* [Exercise details]: Starting at the line containing "For every named target in this 996×2576" and ending at the line containing "Assortiment (272, 121)", render those lines of the records below as a JSON list of strings, one string per line, with blank lines omitted.

* [Entries supplied]:
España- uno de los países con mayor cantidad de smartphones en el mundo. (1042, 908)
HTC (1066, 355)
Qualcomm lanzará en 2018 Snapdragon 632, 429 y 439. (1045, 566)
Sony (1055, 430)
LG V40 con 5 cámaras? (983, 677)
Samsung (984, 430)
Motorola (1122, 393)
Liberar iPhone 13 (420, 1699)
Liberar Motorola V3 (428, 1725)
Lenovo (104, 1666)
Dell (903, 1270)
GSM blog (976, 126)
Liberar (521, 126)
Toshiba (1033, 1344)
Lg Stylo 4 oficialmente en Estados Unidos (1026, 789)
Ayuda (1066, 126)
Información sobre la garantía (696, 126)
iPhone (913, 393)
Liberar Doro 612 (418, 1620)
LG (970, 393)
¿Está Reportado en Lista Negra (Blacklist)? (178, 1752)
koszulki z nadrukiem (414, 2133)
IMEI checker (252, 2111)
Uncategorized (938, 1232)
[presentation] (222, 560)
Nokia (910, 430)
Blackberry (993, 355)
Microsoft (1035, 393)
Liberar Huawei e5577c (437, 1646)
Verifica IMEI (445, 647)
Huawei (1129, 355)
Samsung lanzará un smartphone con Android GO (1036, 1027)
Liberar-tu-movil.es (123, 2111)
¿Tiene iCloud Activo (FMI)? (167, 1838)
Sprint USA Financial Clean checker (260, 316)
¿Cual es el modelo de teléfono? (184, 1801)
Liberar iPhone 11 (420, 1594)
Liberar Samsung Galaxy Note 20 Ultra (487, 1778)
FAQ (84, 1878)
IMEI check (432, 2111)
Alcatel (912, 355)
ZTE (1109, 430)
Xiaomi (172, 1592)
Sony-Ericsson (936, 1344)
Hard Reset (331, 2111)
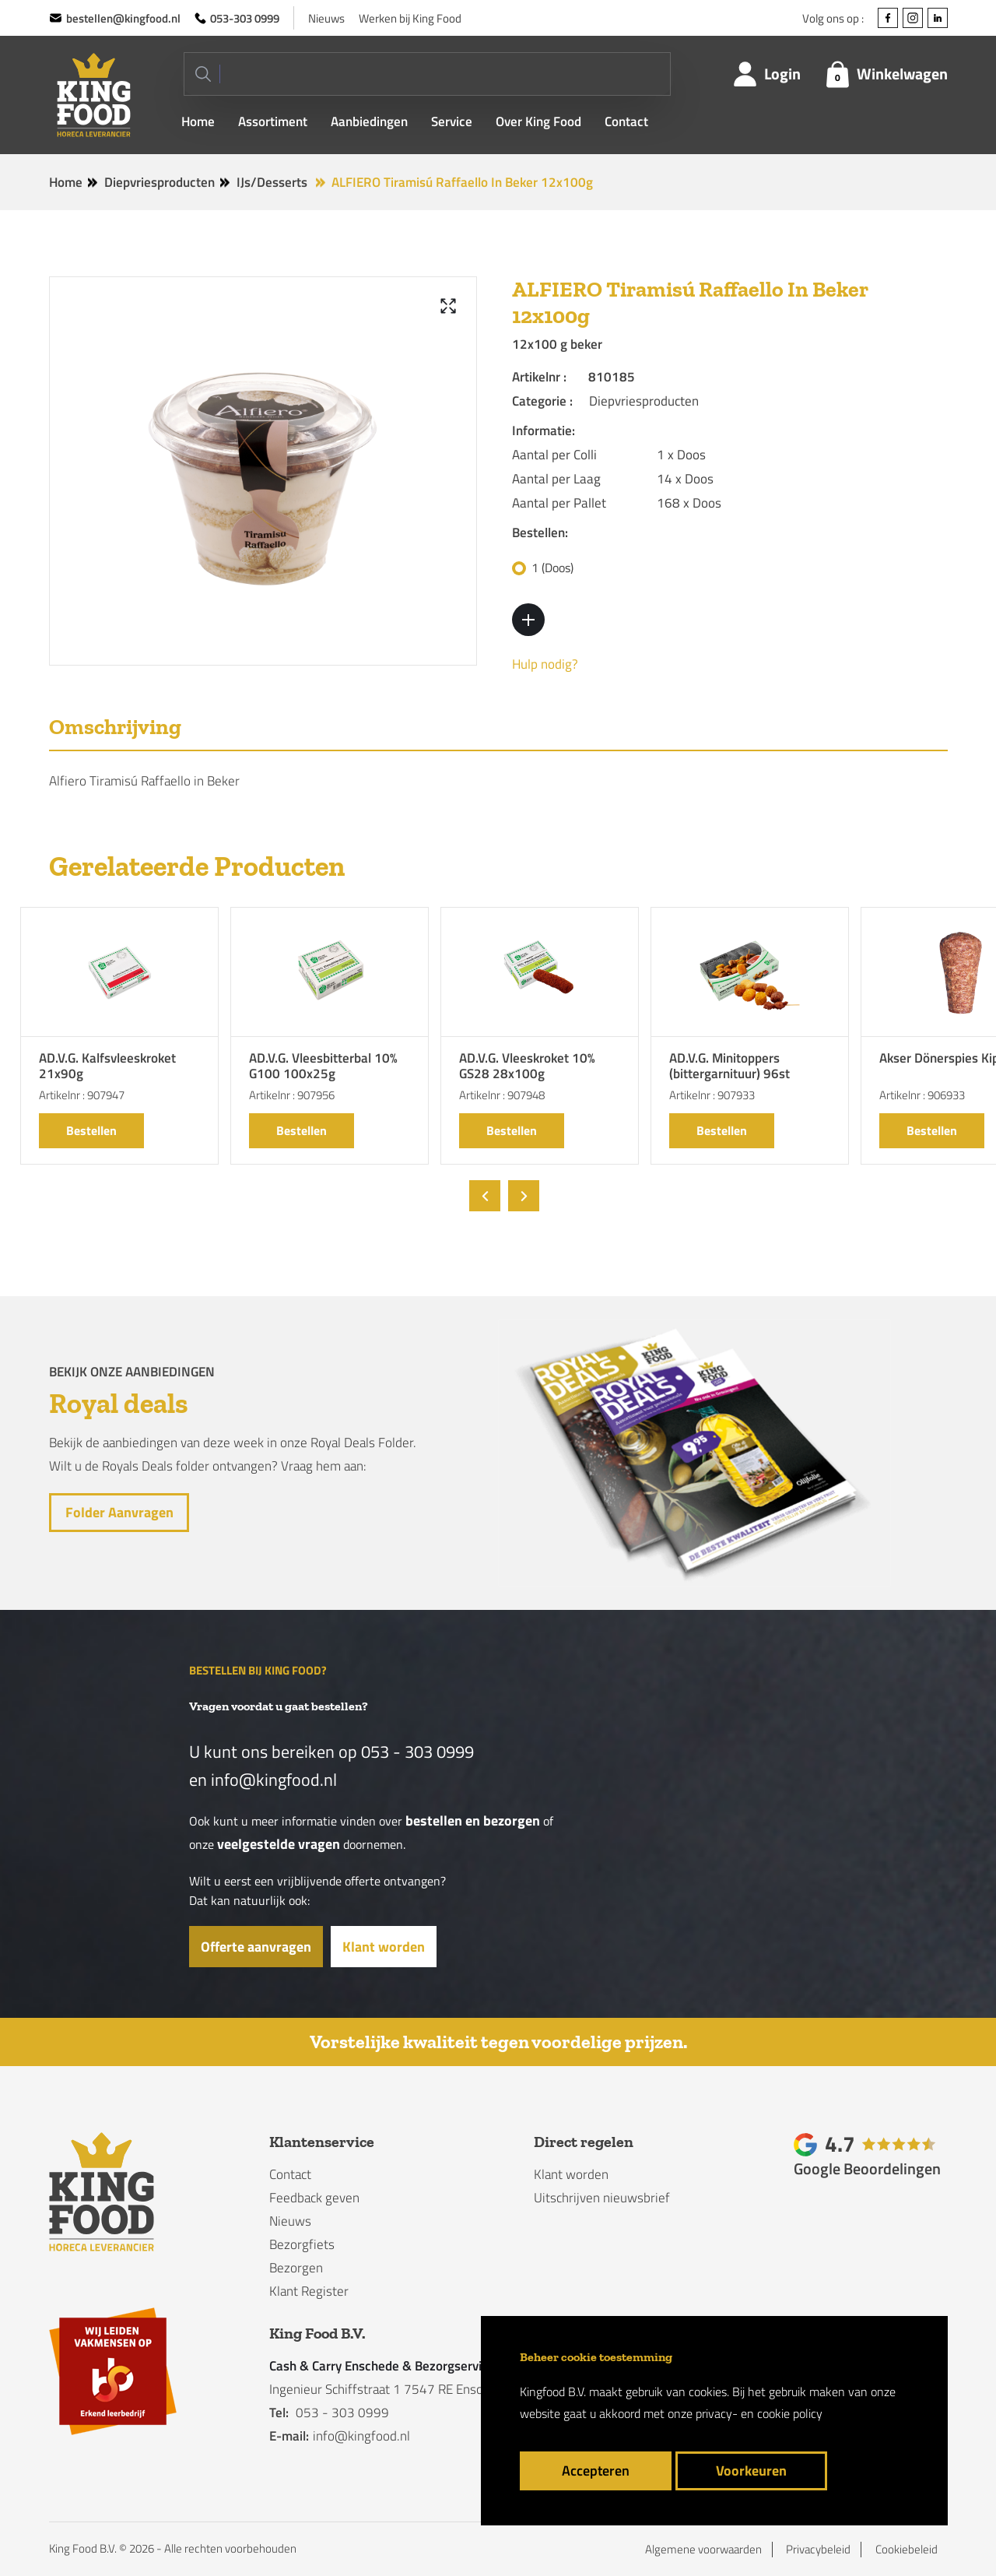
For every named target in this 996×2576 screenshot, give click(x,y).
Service (451, 121)
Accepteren (596, 2470)
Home (198, 121)
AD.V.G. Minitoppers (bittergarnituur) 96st (729, 1067)
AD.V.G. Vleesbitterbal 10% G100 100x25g (323, 1067)
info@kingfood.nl (274, 1779)
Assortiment (272, 121)
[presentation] (484, 1195)
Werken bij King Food (410, 18)
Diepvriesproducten (159, 182)
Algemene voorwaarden (703, 2549)
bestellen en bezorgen (472, 1820)
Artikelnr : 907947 (81, 1095)
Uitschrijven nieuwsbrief (602, 2198)
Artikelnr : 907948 (502, 1095)
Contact (626, 121)
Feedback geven (314, 2198)
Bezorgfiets (302, 2244)
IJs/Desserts (272, 182)
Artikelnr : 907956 (292, 1095)
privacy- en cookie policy (759, 2413)
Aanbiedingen (369, 121)
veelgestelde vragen (278, 1843)
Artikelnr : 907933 (712, 1095)
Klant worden (383, 1946)
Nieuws (326, 18)
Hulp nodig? (545, 664)
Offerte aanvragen (256, 1946)
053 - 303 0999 (417, 1751)
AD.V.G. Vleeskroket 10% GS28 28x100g (527, 1067)
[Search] (427, 74)
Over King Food (538, 121)
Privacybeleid (818, 2549)
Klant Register (309, 2291)
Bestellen (91, 1130)
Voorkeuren (751, 2470)
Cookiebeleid (906, 2549)
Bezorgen (296, 2268)
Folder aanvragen (119, 1512)
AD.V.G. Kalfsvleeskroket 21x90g (107, 1067)
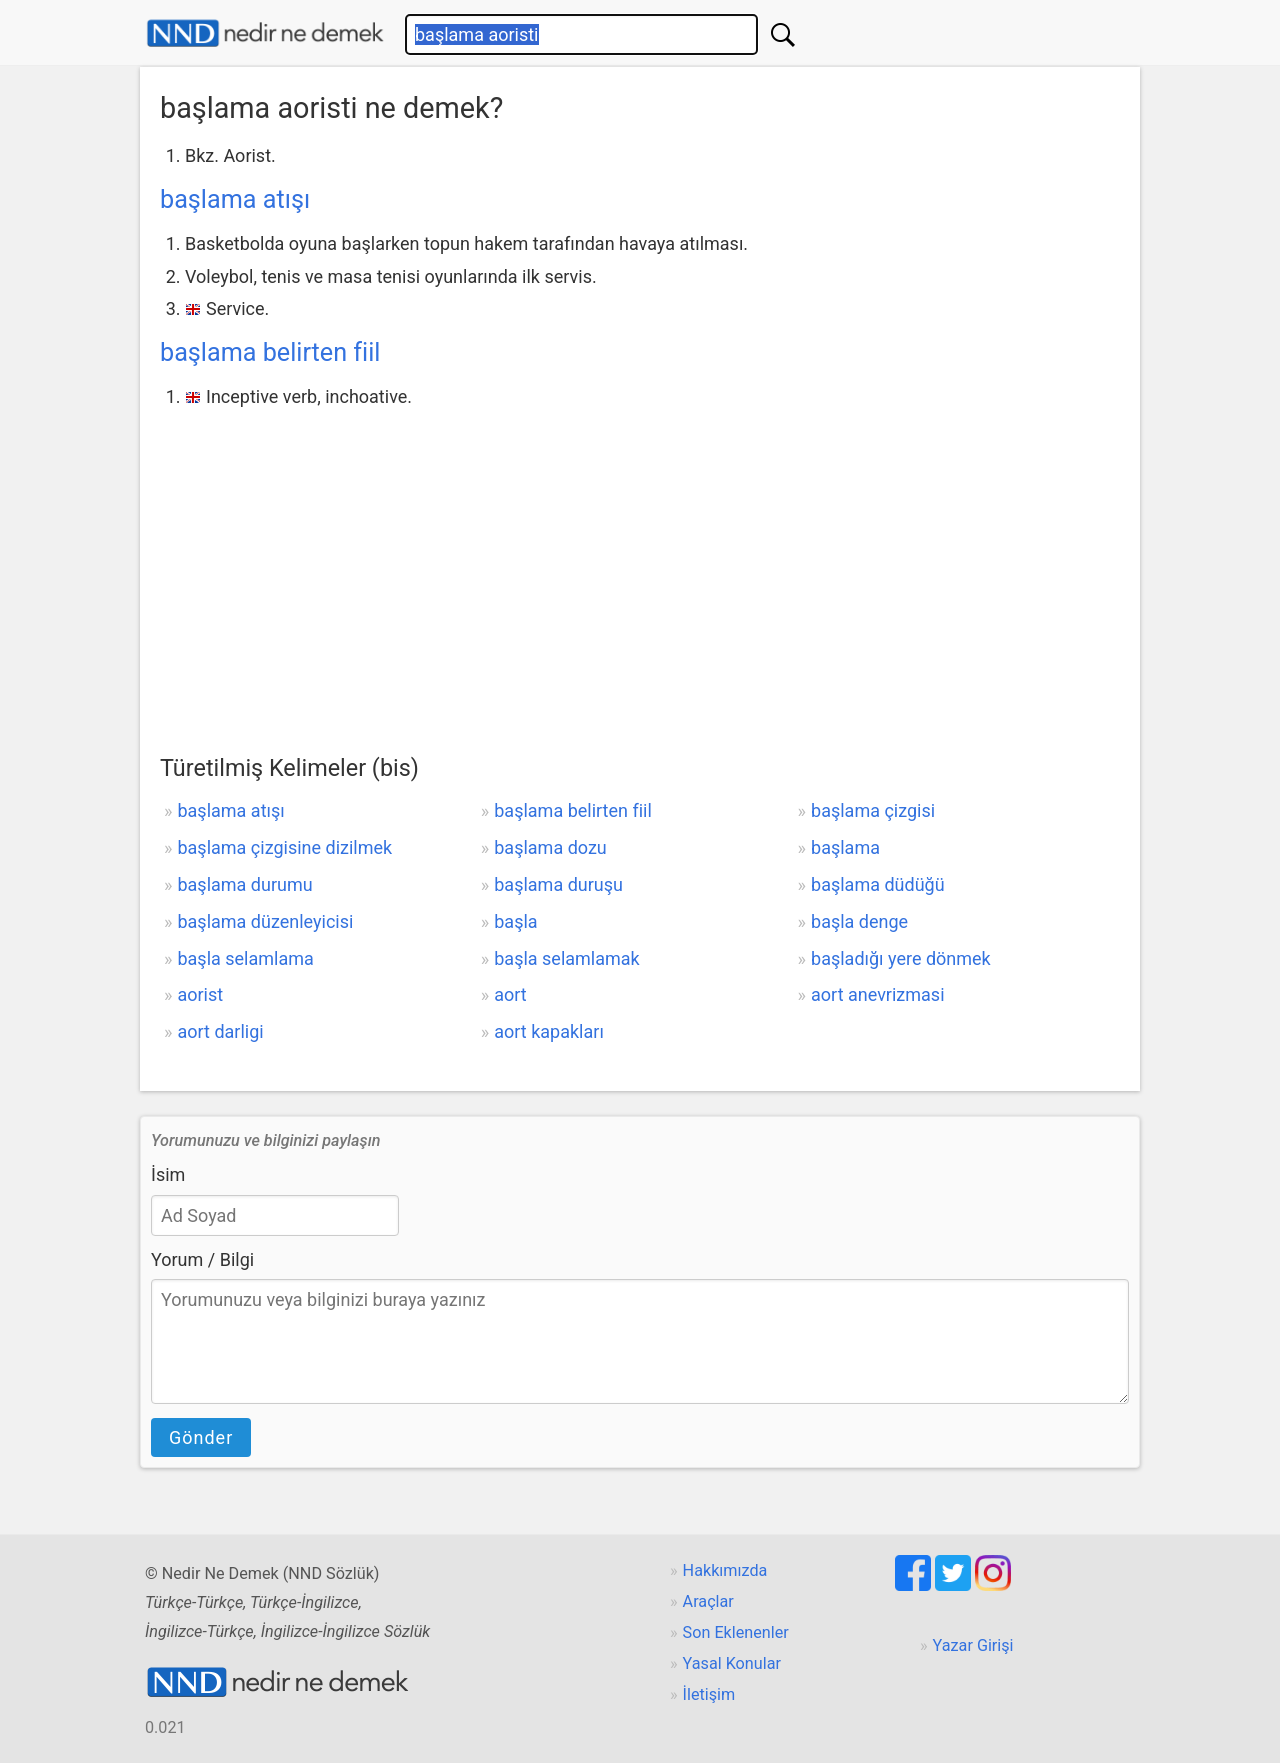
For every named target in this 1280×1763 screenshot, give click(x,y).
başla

* [Final result]:
[
  "For every named target in this 996×2576 screenshot, give click(x,y).",
  "Service (451, 121)",
  "Accepteren (596, 2470)",
  "Home (198, 121)",
  "AD.V.G. Minitoppers (bittergarnituur) 96st (729, 1067)",
  "AD.V.G. Vleesbitterbal 10% G100 100x25g (323, 1067)",
  "info@kingfood.nl (274, 1779)",
  "Assortiment (272, 121)"
]